**The problem**: Transcribed word for word, the lines below from the one with "Given: Click the Overlay drop zone" through the last line of the records form the answer; no picture is to be included.

***** Entries supplied

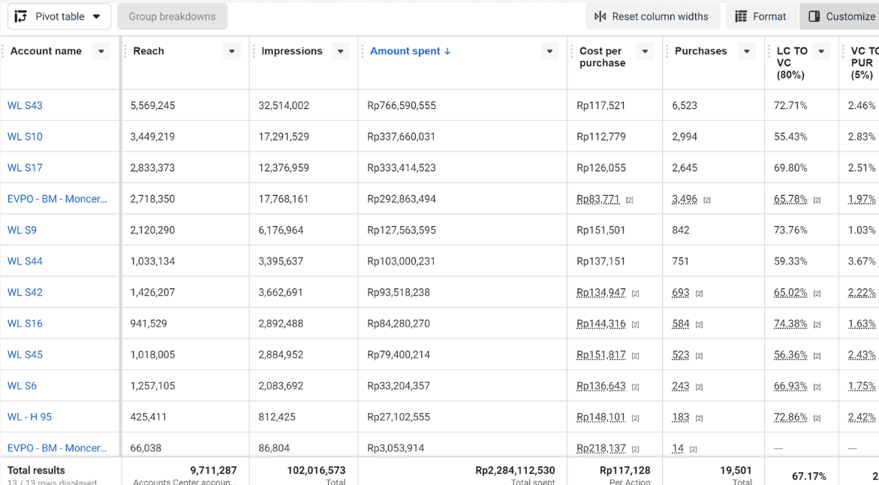Click the descending sort arrow beside Amount spent
This screenshot has height=485, width=879.
tap(447, 51)
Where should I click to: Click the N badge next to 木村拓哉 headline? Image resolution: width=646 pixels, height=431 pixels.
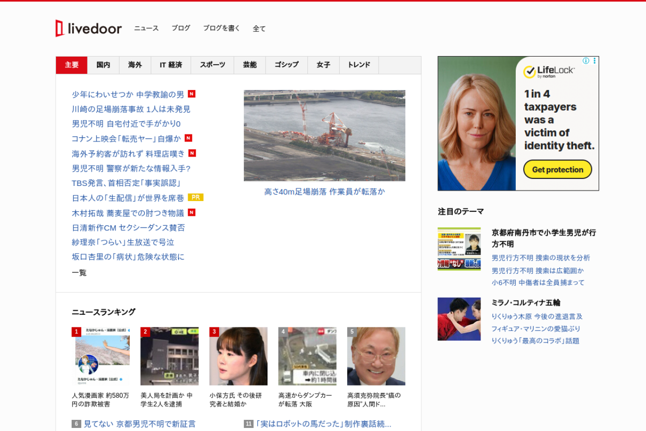(192, 213)

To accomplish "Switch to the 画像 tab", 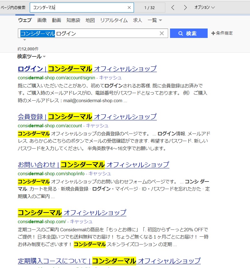I will tap(42, 20).
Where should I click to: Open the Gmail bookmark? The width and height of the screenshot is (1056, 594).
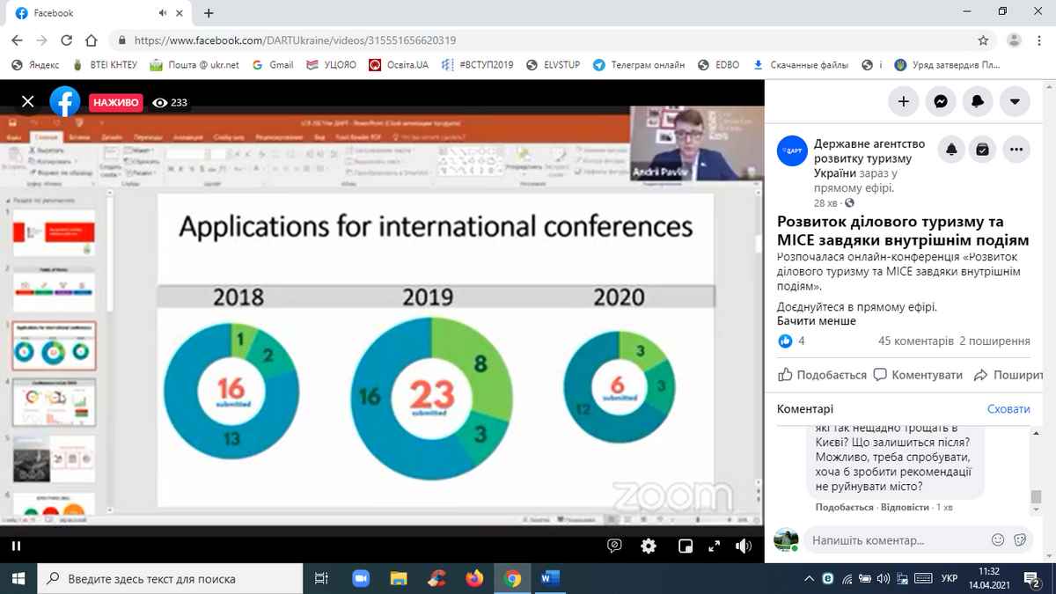tap(273, 65)
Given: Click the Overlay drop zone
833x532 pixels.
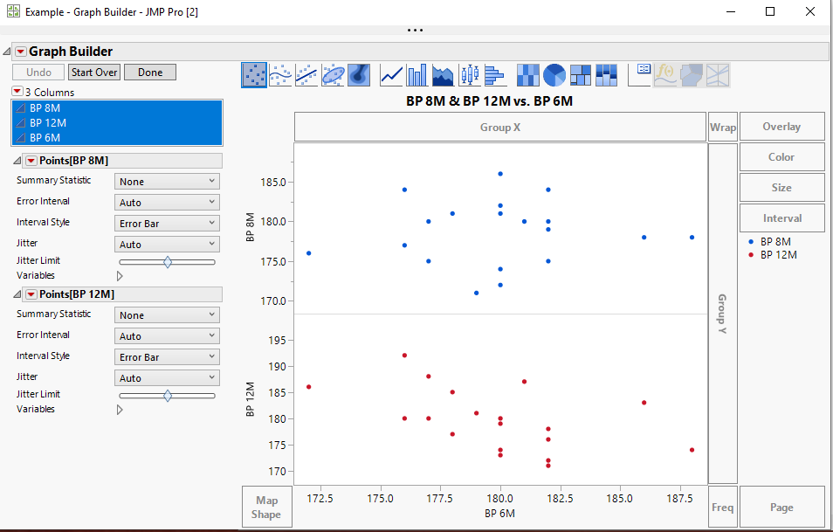Looking at the screenshot, I should pyautogui.click(x=781, y=127).
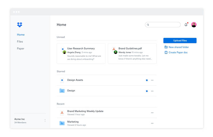The width and height of the screenshot is (213, 137).
Task: Open the user profile avatar
Action: point(194,25)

**********

**Task solution**:
Given: Click the Overlay drop zone
833x532 pixels.
Looking at the screenshot, I should pyautogui.click(x=781, y=127).
The width and height of the screenshot is (213, 137).
Task: Open the user profile avatar
Action: point(194,25)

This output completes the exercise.